Ditech’s Demurrer as to the First Cause of Action for “negligence” is SUSTAINED WITH LEAVE TO AMEND.  Plaintiff is not the borrower.  Rather, she alleges Ditech owed her a duty of care, and breached it by refusing to communicate with her about the loan after BankofAmerica (BOFA) transferred servicing of the loan to Ditech.  FAC, Parag. 20.  She alleges that in April 2016, after providing Ditech, upon its request, with an Affidavit of Heirship, Ditech finally confirmed and recognized Plaintiff as the successor-in-interest on the loan.  FAC, Parag. 16.  The Court agrees Plaintiff’s “negligence per se” argument based on 12 CFR 1024.38, which as noted expressly does not create a private right of action, lacks merit.  Plaintiff provides no support for the contention that a regulation that expressly precludes a private right of action nonetheless gives rise to a negligence claim.  A contrary finding would essentially nullify the language stating the regulation does not create a right of action.  However, Plaintiff may have a cognizable claim against Ditech, if not for negligence, than otherwise.  As noted, the FAC alleges the loan was current until BOFA, in 2015, changed course and told Plaintiff, after accepting her payments for many months, that it would no longer accept her payments.  FAC, Parag. 29.  After the servicing was transferred to Ditech, Plaintiff allegedly provided Ditech with her father’s Death Certificate, evidence of her Heirship (as requested by Ditech), and the Court’s May 16 Order conditionally appointing Plaintiff the personal representative/estate administrator.  Although it is conditional on a bond, the FAC alleges the prior servicer, BOFA, accepted the May 16 Court Order as sufficient proof that Plaintiff is the estate administrator, and Ditech allegedly thereafter recognized Plaintiff as her father’s successor-in-interest.  FAC, Parag. 16.  Assuming these allegations are true, Plaintiff may have some cognizable claim against Ditech for refusing to speak with her and/or accept her payments.

Ditech’s Demurrer as to the Second Cause of Action for “violation of Civ.

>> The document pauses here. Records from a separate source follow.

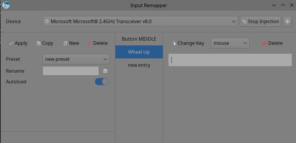This screenshot has height=143, width=296.
Task: Apply the current preset
Action: click(x=18, y=43)
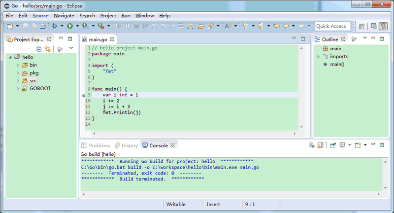Click Collapse All in Project Explorer

(39, 49)
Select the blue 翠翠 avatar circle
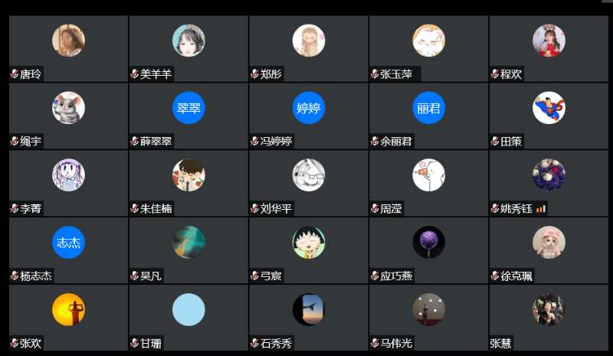Viewport: 613px width, 356px height. (188, 108)
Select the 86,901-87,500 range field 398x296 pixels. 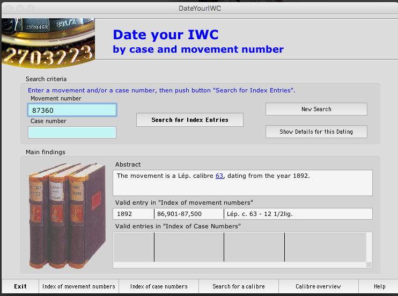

Code Sect. 2924c” is SUSTAINED WITHOUT LEAVE TO AMEND.  Code Civ. Proc. Sect. 2924c provides that a “trustor or mortgagor or his or her successor-in-interest in the mortgaged or trust property” may, up to five days prior to a non-judicial foreclosure sale, cure a default by paying the amount in default as stated in the Notice of Default.  Ditech previously moved for judgment on the pleadings as to this cause of action, which the Court sustained on grounds Plaintiff’s original Complaint did not allege Plaintiff is able to pay the amount in default, assuming she were permitted to make the payment.  The Court’s Order expressly granted leave to allow Plaintiff a further opportunity to allege the ability to pay the amount in default.  Plaintiff’s FAC again includes no allegation she is able to pay the amount due, but instead alleges she does not know the exact amount due because Ditech will not communicate with her.  Sect. 2924c refers to the amount due as stated in the Notice of Default, which was attached to Ditech’s prior Motion for Judgment on the Pleadings, and is again attached to Ditech’s Request for Judicial Notice supporting this motion.  The Notice of Default states that as of March 2015, the amount in default was $29,252.84.  It is true the current amount due may be considerably higher.  But Plaintiff, even given an additional opportunity to do so, is unable to allege the ability to pay even the $29,252.84 identified in the 2015 Notice of Default.  The purpose of Sect. 2024c is to enable a borrower, or a borrower’s successor-in-interest, to pay the full amount in default in order to reinstate the loan.  Plaintiff has no claim under Sect. 2924c where, as here, she cannot allege the ability to pay the amount due.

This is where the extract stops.